Carlos Torres Tinajero
La Jornada Semanal
Déjenlo todo por leer a Umberto Eco este domingo. Tal vez, al hojear Contra el fascismo, su ensayo póstumo, recuerden los peligros de preservar sus rasgos, en la cotidianidad, en las décadas por venir. El origen de este libro fue “El fascismo eterno”, una conferencia de Eco en la Universidad de Columbia, en 1995 –describió catorce “síntomas” del fascismo– para conmemorar la insurrección de la Italia del Norte contra el nazismo, a favor de la liberación europea.
A estas horas, piensen en la trascendencia de la juventud de Eco en su pensamiento y en su oficio literario. Gracias a la conciencia histórica de cada lector, imaginen el polvo en las chaquetas de los SS; los fascistas –con quienes Eco pasó dos años–; los partisanos –un movimiento antifascista— en pleno combate; asistan –con la mente– a la toma de Milán en abril de 1945 y recuerden: Eco se sabía los discursos de Benito Mussolini. Pero de manera sorpresiva, después aprendió –para jamás olvidar– las implicaciones de la “libertad”: “libertad de palabra” y “libertad retórica”.
Con esa conciencia histórica, dense cuenta del peso simbólico de la palabra “libertad”, como lo señala Eco. No descansen para que rija nuestra actividad cotidiana. La importancia de acercarse a esas páginas es convertirse en testigos, al disfrutarlas, de ciertas reflexiones para salvaguardar el pluralismo. Y la vida.

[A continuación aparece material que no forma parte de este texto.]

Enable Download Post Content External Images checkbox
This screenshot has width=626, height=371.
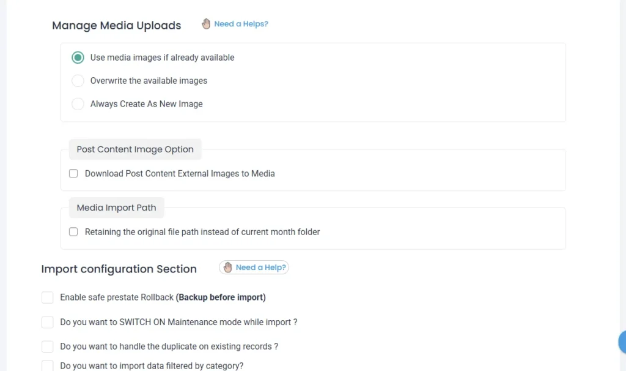(73, 174)
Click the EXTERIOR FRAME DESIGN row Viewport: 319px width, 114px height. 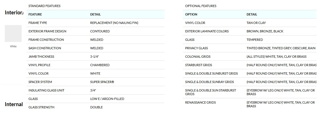[x=47, y=31]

Si tienen en la cabeza la palabra “libertad”, quizá la médula del texto les parezca aberrante: el fascismo. A partir de la claridad de Eco, asuman las consecuencias de este régimen político: a los ciudadanos se les prohíbe pensar, expresarse y decidir su rumbo con libre albedrío.
Hay, además de esa temible descripción, una focalización conceptual de gran calado: el ur-fascismo. No se sorprendan con la frase. Son argumentos similares a los de Eco. El ur-fascismo tiene ideas amorfas, carece de estructura sistemática y, piénsenlo, lógica, por contradecirse con frecuencia, parte de las debilidades de este orden político. En lugar de ideología, es retórica vacía.
No dejen de lado las características claves del ur-fascismo: un jefe carismático, pensamiento único, predominante en un territorio específico –opuesto al ideal civilizatorio de la Grecia clásica– países uniformes y muestras palpables de nacionalismo exacerbado (hasta en el trazo homogéneo de los edificios de Albert Speer, en rechazo a las proyecciones del inigualable arquitecto Ludwig Mies Van der Rohe). La uniformidad, en el ur-fascismo, también se notaba en la valoración ética de la realidad, la denostación a la democracia parlamentaria, el antisemitismo, la cerrazón al debate.
A lo mejor las peculiaridades del ur-fascismo se les hagan aberrantes, si recuerdan el ideal civilizatorio de la Grecia clásica. Según el historiador francés Jean-Pierre Vernat, en vez de ser únicas, las ideas en la polis tenían vitalidad por el diálogo de opuestos en el ágora –la plaza pública para debatir–, ausente en el fascismo.
Con toda probabilidad, les llamarán la atención las particularidades sociales y culturales del ur-fascismo, distintas a la caracterización de Vernat. Sirven para definirlo desde una perspectiva tipológica y para nunca más repetirlas: el culto a la tradición, la oposición a la modernidad, el irracionalismo, el acuerdo igualitario entre pares –lejos del desacuerdo sano y esperable de la democracia liberal– el pensamiento único, la frustración individual o colectiva de las clases medias, el pavor a la diferencia social y cultural, el racismo, la xenofobia.
En esencia, Contra el fascismo es una defensa –racional, emotiva– de la libertad y de la vida. Tal vez, al hojearlo, recuerden los inconmensurables privilegios de vivir en una democracia y la profunda necesidad de ejercer el derecho a disentir y a discutir, con armonía, para evitar –en nuestra sociedad y en nuestro tiempo– rasgos semejantes a las descripciones de este ensayo. Déjenlo todo por leer a Umberto Eco este domingo.